US Attorney Lee Bentley III, said Goldberg instructed a confidential source how to make a bomb similar to two used in the Boston Marathon bombings two years ago that killed three people and injured more than 260 others.
He allegedly instructed someone how to fill the bomb with nails, metal and other items dipped in rat poison.
Police base the charge on his communication of five web links to sites that provided instructions that could be used to make explosives as part of a plot to explode a bomb on September 13 at a memorial ceremony in Kansas City, commemorating the 9/11 the terrorist attacks.

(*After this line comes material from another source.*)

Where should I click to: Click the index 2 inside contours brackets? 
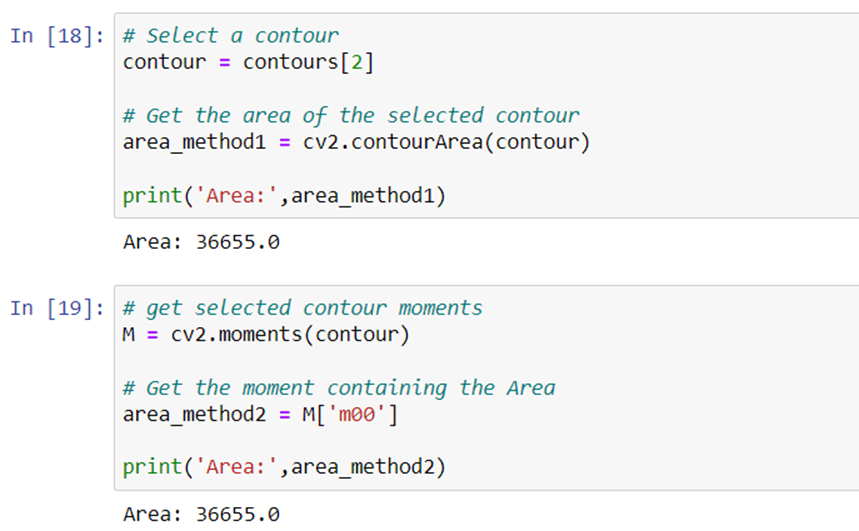click(x=357, y=62)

The affidavit, released by Special agent William Berry of US Customs and Border Protection, says that Goldberg had initially denied to officers that he had any involvement with distributing information on how to make a bomb, but then later admitted it.
“Goldberg further admitted that he believed the information would create a genuine bomb,” Agent Berry alleged.
However, Goldberg also claimed that he meant for the person he was communicating with to either kill himself creating the bomb or, that Goldberg intended to warn police in time so that he would receive “credit for stopping the attack”.
In conversations with Fairfax Media, which were also cited in the affidavit, Mr Goldberg had said he did not expect any jihadist to actually carry out an attack because: “These guys are pussy keyboard warriors”.
Fairfax media can also reveal that Goldberg, as Australi Witness, is suspected of a number of other online hoaxes, including posing online as prominent Australian lawyer, Josh Bornstein.
Australi Witness’s online actions might have had fatal real-world consequences in May.
In the leadup to an exhibition in Garland, Texas, at which pictures of the Prophet Mohammed were to be displayed, “Australi Witness” tweeted the event’s address and reposted a tweet urging people to go there with “weapons, bombs or with knifes”.
Two Muslim men attempted an attack at the exhibition, and were killed by police. Australi Witness then praised them online as martyrs.